BMW withdraws from Formula E to focus on production electric vehicles
The BMW team was there when Formula E first began, and have provided safety cars for the events. Though they haven’t had much luck getting on the podium, with 5th place being the highest position they’ve finished a season in. And in the 2017/18 season, BMW finished last overall with just 24 points. But they’re not dropping out because they’re sore losers.
According to BMW, they’ve “exhausted the opportunities for this form of technology transfer in the competitive environment of Formula E.” They put in their all, and many millions of dollars, and did the best they could. Dropping out of the races now means they can spend their money to forward their global electric car efforts. Recently debuting the BMW i4 (not actually named after my least favorite interstate), their focuses are shifting towards the consumer and away from competitive motorsport.
However, the racing team BMW partnered with, Andretti Motors, will still take part in Formula E. They just won’t be backed by the German automaker. But speaking of German automakers, Audi is also stepping away from Formula E. However, unlike BMW, they’re not done with competitive motorsports just yet.
Audi withdraws from Formula E to participate in the Dakar Rally
Audi’s motorsport history is nothing short of gleaming. They revolutionized rallycross and dominated Group B, they moved on to the 24 hours of LeMans and won 13 of the 15 years they participated. And now they’re all lined up to electrify one of the most intense motorsport challenges: the Dakar Rally.

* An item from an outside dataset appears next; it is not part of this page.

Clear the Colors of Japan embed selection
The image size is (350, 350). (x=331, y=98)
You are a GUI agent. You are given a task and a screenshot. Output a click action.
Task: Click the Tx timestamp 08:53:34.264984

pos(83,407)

It’s a grueling, cross-country rally across the harshest areas of Saudi Arabia. Spanning over 9,000 miles, it’s desert and dunes for as far as the eye can see. Only the toughest cars survive. As of now, no electric car has attempted the course, but Audi is changing that with the 2022 RS Q e-Tron.
Well, we call it an electric car, but it’s not quite all-electric. In order to get the range needed, the RS Q is fitted with a “generator.” In quotations because it’s actually an engine from Audi’s latest entry in the Deutsche Tourenwagen Masters (German Touring Car Masters) series. Its sole purpose is to recharge the battery, it doesn’t drive the car or enhance performance, just extends the range. So technically it’s a hybrid, but its electric power is nothing to sneeze at.
Using not one, but two Formula E electric motors, the RS Q gets a combines 671 horsepower. And as the 50 kWh battery pack is recharged by the 2.0-liter inline-four, the Dakar Rally’s 500 mile-per-day stilts will prove the worthiness of Audi’s electric powertrain.
So yes, the two German rivals are going their own ways, committing to an electric future in vastly different ways. But Formula E is by no means over.
Formula E going forward
As Audi and BMW announced their departure, Jaguar announced their return. And ever since committing to Formula E, Jaguar plans to go all-electric as soon as 2025. Porsche, Mahindra, DS Automobiles, and Nissan are also returning for the next season, which will reveal the third generation of these electric racers. Poised to be faster and cleaner than ever before.
But it’s McLaren that may fill the hole BMW and Audi left behind. They already provide battery packs for the teams and would slide right into the series with no trouble at all. Whether that comes to fruition or not is still to be determined, but the electrification efforts of big-name automakers are still holding strong.